Einer, der diese Verkrampfung lösen könnte, wäre Antonio Di Salvo. Doch der in Paderborn geborene Italiener dämpft die Erwartungen an ihn. „Es war schön, nach dreimonatiger Verletzungspause wieder spielen zu dürfen. Training und Spiel sind aber zwei Paar Stiefel. Fürs Erste war es ganz Okay. Jetzt ist es wichtig, dass ich mir die nötige Fitness in den Spielen hole." Die momentane Torflaute bezeichnet er als „keine schöne Situation, aber uns fehlt einfach auch das Quäntchen Glück".
Löwen-Kapitän Danny Schwarz sprach von einem Spiel mit hohem Tempo. „Es war ein offener Schlagabtausch. Bei der ein oder anderen Schiedsrichter-Entscheidung fehlte uns das Glück." Der 32-Jährige meinte damit einen möglichen Elfmeterpfiff bei einem Foul im Strafraum gegen Daniel Bierofka vor der Pause und eine Abseitsentscheidung, ebenfalls gegen Bierofka, bei der er alleine aufs Tor der Hanseaten zugesteuert wäre. „Andererseits müssen wir froh sein, nicht verloren zu haben. Philipp hat in einigen Szenen super reagiert. Der Punkt ist
zum Leben zu wenig, zum Sterben zu viel! Mit dem Unentschieden kommen wir nicht von der Stelle." Der Routinier kündigt an: „Wir lassen uns nicht entmutigen, werden nicht aufgeben."

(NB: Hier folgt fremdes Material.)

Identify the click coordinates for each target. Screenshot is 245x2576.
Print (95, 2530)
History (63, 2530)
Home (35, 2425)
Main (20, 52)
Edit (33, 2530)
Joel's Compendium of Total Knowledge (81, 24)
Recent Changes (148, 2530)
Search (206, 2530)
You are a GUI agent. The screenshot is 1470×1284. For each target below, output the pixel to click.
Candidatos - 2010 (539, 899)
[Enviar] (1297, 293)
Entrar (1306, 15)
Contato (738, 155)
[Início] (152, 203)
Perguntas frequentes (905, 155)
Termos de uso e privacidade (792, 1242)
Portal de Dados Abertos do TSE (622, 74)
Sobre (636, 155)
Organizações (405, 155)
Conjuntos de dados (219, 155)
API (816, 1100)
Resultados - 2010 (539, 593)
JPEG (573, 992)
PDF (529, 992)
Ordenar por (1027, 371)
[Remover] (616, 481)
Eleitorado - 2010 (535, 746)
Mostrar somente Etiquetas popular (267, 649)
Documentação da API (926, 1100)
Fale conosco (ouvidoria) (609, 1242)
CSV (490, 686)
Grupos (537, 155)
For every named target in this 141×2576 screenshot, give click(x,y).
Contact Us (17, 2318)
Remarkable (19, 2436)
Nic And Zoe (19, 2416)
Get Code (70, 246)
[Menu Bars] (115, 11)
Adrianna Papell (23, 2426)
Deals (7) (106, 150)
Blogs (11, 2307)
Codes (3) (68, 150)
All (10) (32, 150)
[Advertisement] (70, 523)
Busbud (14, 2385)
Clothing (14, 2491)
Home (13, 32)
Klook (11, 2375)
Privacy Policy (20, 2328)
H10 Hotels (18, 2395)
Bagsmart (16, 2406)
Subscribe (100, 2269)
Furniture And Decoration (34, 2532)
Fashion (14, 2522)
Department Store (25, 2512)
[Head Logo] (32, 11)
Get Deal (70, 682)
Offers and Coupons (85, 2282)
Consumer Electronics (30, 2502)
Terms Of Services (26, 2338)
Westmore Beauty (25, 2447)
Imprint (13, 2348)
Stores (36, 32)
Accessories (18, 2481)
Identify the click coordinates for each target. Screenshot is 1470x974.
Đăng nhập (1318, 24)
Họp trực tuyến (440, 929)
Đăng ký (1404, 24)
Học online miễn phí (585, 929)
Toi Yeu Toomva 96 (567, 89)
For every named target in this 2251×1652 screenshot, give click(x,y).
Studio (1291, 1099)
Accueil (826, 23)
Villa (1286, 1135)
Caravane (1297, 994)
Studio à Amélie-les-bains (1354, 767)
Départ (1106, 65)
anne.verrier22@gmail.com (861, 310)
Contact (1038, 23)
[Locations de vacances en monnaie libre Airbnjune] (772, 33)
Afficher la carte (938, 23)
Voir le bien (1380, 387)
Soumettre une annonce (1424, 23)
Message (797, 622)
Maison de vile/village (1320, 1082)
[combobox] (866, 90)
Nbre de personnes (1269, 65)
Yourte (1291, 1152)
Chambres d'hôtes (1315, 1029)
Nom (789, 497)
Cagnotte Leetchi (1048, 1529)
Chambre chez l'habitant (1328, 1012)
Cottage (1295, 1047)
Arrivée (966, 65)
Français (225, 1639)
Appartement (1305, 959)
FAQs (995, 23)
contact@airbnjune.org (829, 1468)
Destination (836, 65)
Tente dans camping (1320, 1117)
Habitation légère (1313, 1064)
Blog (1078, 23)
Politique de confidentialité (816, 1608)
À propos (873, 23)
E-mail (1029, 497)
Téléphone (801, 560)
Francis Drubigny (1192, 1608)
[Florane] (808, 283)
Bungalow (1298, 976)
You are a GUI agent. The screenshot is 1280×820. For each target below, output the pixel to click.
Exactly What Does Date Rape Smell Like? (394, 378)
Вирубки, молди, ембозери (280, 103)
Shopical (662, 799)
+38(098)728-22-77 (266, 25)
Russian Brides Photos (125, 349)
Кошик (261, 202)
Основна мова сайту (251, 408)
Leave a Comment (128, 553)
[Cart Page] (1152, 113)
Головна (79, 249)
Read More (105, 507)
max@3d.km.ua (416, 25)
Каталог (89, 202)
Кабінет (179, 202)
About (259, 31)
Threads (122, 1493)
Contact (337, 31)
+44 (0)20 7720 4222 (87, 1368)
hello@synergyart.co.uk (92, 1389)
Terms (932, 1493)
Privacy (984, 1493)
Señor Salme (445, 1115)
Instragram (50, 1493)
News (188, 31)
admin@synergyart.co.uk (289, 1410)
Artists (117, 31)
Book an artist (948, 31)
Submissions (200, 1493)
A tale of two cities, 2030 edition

1860-Keeper Philipp Tschauner, der bereits vor dem Abflug nach Hamburg erfahren hatte, dass er auch nach der Rückkehr von Michael Hofmann die Nummer eins bleibt, war zufrieden mit seiner Leistung. „Es war wichtig, dass die Null steht", so der 22-Jährige. „Ich hatte im gesamten Spiel ein gutes Gefühl." Schmunzelnd fügte er hinzu: „Flutlichtspiele liegen mir." Seit seiner Rückkehr ins Löwen-Tor wurde der Franke lediglich im Pokal von Franck Ribery per Elfmeter bezwungen. Aus dem Spiel heraus ist er seit fast 270 Minuten ohne Gegentreffer. Die Entscheidung von Trainer Kurz zu seinen Gunsten habe ihn überrascht, „weil Michi gut gehalten hatte". Seinem Torwartkollegen attestierte Tschauner, dass er super auf seine Zurückstufung reagiert habe. „Ich versuche nun meine Leistung von Spiel zu Spiel zu bringen", weiß Tschauner, dass er keinen Freifahrtsschein hat.
St. Paulis erfolgloser Stürmer René Schnitzler sah den Löwen-Torwart als Vater des Remis an: „Philipp Tschauner war der große Rückhalt bei den Löwen. Die können sich bei ihm für den Punkt bedanken." 1860 habe im gesamten Spiel keine richtige Chance besessen. „Wir nutzen unsere Möglichkeiten nicht, das ist derzeit unser Problem."